* _Required work_: Write out exactly, with no other output, the lines below from the one that contains "Given: Close the warehouse management window" through the end.
*** Block opens ***
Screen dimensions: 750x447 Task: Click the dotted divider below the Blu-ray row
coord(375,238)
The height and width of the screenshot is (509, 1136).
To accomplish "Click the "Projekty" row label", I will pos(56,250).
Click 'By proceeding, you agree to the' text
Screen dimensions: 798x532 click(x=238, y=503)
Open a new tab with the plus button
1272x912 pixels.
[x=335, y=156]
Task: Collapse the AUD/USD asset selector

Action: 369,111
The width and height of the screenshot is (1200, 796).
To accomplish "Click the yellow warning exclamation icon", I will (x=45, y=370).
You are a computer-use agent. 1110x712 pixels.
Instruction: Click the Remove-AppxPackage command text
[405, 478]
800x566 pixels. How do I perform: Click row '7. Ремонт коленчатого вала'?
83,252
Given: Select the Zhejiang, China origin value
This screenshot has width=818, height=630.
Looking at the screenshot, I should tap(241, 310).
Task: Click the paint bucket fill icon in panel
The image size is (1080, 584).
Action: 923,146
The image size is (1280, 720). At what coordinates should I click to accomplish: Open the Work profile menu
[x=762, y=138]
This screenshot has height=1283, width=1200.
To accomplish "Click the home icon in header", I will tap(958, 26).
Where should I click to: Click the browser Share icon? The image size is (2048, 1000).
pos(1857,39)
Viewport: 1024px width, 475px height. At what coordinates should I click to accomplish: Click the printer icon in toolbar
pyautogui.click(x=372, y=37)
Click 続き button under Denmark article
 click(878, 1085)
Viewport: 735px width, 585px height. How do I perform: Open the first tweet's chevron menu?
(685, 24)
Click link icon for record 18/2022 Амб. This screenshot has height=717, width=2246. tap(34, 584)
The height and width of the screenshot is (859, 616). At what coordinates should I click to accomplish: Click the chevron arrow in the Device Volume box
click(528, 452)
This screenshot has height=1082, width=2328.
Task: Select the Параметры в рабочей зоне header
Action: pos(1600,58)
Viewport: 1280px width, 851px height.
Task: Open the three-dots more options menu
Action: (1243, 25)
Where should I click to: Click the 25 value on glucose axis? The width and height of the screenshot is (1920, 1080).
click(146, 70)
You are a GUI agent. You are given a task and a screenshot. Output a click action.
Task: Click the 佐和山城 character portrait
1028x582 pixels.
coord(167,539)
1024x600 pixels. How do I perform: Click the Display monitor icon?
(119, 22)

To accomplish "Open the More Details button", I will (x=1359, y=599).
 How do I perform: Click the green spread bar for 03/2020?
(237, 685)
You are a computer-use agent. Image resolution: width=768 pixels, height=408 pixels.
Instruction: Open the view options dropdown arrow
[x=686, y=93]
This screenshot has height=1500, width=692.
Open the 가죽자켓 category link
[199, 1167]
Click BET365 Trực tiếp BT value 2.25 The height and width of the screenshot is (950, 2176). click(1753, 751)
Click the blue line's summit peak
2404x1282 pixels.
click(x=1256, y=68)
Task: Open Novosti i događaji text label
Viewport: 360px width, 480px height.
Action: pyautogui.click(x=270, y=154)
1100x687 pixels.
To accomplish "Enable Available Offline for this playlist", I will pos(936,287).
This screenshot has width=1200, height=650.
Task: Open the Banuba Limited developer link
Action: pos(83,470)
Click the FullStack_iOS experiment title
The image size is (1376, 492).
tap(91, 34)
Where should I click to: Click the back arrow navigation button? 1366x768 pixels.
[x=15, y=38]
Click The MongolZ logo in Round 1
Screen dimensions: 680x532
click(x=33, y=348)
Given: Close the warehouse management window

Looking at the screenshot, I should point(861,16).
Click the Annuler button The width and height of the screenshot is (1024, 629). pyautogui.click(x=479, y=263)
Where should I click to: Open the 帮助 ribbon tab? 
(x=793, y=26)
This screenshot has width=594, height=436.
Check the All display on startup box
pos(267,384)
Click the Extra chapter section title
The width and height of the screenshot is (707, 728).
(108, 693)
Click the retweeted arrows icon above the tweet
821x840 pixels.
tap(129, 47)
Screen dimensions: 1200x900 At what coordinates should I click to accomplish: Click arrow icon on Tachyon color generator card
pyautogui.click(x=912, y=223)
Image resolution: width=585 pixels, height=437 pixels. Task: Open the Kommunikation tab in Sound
*** Block closes ***
* _Output of the exercise_:
Given: Close the warehouse management window

Looking at the screenshot, I should point(861,16).
Click the Annuler button The width and height of the screenshot is (1024, 629). pyautogui.click(x=479, y=263)
Where should I click to: Open the 帮助 ribbon tab? 
(x=793, y=26)
This screenshot has width=594, height=436.
Check the All display on startup box
pos(267,384)
Click the Extra chapter section title
The width and height of the screenshot is (707, 728).
(108, 693)
Click the retweeted arrows icon above the tweet
821x840 pixels.
tap(129, 47)
Screen dimensions: 1200x900 At what coordinates should I click to accomplish: Click arrow icon on Tachyon color generator card
pyautogui.click(x=912, y=223)
Image resolution: width=585 pixels, height=437 pixels. Task: Open the Kommunikation tab in Sound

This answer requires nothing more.